Reinforcement Learning (Machine Learning)

Introduction

Reinforcement Learning is a type of unsupervised learning algorithm that focuses on optimizing the path to a desired outcome by maximizing the reward and minimizing the penalty. Or according to Wikipedia:

Reinforcement learning (RL) is an area of machine learning concerned with how intelligent agents ought to take actions in an environment in order to maximize the notion of cumulative reward.

What Defines Reinforcement Learning?

There are a number of factors that define a reinforcement learning model:

The input is the initial state of the model.
The output has a vast number of possibilities.
The model is trained by making a decision and is then rewarded or penalized until a prescribed outcome is reached.
The optimal outcome is derived from the outcome with the highest reward.
The model can continue to learn.
Decisions are dependent, so sequences of dependent decisions are labeled.

There are also a number of practical, real-world applications of reinforcement learning that are worth noting:

Autonomous Machines and robotics
Machine Learning and Data Processing
Generating Custom Instructions
Any environment in which information is collected by making interactions

Q-Learning

Introduction to Q-Learning

Q-Learning is a reinforcement learning technique that uses a reward matrix or Q-matrix to demonstrate states, actions, and rewards. The Q-matrix varies in each different implementation, as it consists of a row for each possible state and a corresponding column for each possible action at the state.

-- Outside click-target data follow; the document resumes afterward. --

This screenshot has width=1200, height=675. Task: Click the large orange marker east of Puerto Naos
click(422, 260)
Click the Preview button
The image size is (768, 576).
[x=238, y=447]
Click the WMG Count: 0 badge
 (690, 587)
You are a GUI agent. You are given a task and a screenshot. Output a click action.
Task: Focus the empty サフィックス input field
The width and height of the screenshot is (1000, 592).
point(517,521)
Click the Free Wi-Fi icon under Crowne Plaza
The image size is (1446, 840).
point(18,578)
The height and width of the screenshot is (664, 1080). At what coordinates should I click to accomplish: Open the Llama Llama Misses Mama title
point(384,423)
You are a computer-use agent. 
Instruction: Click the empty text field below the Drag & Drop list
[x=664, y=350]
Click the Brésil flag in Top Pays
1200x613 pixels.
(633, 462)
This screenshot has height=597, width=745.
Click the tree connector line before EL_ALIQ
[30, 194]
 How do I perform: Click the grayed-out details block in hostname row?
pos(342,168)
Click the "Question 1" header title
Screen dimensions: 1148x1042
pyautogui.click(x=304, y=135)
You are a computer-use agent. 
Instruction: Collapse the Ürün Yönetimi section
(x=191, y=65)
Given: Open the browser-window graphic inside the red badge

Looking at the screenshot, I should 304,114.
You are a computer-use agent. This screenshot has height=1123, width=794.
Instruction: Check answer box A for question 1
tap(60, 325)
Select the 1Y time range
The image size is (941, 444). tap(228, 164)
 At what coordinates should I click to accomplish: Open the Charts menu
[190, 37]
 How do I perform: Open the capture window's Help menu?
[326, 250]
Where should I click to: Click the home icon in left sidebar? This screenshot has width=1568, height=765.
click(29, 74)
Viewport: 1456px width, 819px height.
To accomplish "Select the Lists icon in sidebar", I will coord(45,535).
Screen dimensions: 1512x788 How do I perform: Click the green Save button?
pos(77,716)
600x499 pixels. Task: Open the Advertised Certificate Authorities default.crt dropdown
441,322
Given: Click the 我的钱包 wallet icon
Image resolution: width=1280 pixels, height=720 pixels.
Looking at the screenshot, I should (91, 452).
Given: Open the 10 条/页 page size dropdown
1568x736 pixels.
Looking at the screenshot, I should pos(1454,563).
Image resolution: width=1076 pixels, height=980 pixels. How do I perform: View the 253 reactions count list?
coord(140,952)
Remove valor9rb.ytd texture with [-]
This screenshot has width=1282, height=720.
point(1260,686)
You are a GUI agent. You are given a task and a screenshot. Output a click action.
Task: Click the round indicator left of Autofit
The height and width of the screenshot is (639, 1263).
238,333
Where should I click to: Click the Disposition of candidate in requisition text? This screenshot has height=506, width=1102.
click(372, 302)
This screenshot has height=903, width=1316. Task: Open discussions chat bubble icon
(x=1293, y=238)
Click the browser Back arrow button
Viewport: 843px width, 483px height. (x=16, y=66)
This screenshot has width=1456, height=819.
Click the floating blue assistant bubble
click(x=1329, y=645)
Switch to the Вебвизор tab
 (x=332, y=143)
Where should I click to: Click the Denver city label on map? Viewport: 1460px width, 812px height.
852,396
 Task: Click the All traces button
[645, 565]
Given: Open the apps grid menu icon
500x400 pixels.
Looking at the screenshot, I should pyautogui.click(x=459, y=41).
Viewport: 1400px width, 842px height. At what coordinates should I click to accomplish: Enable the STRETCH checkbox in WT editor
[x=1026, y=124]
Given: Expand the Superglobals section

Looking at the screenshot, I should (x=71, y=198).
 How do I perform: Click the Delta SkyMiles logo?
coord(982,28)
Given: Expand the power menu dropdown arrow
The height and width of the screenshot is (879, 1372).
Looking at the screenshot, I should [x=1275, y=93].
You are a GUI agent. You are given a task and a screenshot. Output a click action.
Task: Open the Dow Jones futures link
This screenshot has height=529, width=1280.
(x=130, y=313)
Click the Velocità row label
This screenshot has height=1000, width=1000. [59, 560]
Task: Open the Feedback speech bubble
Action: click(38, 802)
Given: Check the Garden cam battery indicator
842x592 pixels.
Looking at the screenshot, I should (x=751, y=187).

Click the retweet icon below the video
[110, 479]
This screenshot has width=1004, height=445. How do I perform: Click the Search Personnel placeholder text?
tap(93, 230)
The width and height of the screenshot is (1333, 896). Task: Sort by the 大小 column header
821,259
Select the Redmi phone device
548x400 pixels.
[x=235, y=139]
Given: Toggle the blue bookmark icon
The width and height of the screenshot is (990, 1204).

To generate the Q-matrix, Python's NumPy library is used as shown below. You will initialize the matrix with zeroes to begin so that you can update each action with a corresponding reward later. Use the following code to set the state_size and action_size to the desired row and column amounts, respectively.

import numpy as np
Q_Matrix = np.zeros((state_size, action_size))
print(Q_Matrix)

There are two ways to contribute to the Q-matrix. The first method is referred to as exploring: the algorithm chooses a random state and a random action, then calculates the total cost to reach the reward from there. Exploring is important because it allows the algorithm to find and calculate new states.

The second method is referred to as exploiting: where the algorithm references the Q-matrix for all possible actions. The action with the maximum value will then be chosen as the desired action from that given state. Balancing exploring and exploiting is important and can be controlled by what's commonly referred to as the exploration rate or $ϵ$ .

A table update will be performed for each step and will end when an episode is complete. An episode can be thought of as an endpoint being reached, given a random starting point. The whole table will not be complete with just a single episode, but with enough episodes and exploration, the algorithm will find all optimal Q-values. Q-values are the values that are stored, updated and referenced in the Q-matrix.

Calculating the Q-Learning Algorithm

The steps to perform a Q-Learning algorithm are as follows:

The Q-Learning algorithm starts at some state $S_{1}$ , then takes some action $A_{1}$ to receive a reward $R_{1}$ .
The algorithm chooses an action to take by referencing the Q-matrix and choosing the most rewarding action, or the algorithm chooses an action randomly to fill in more of the Q-matrix. This is decided by the exploration rate $ϵ$ .
After the action is performed and the reward is calculated, the Q-matrix is updated with a formula.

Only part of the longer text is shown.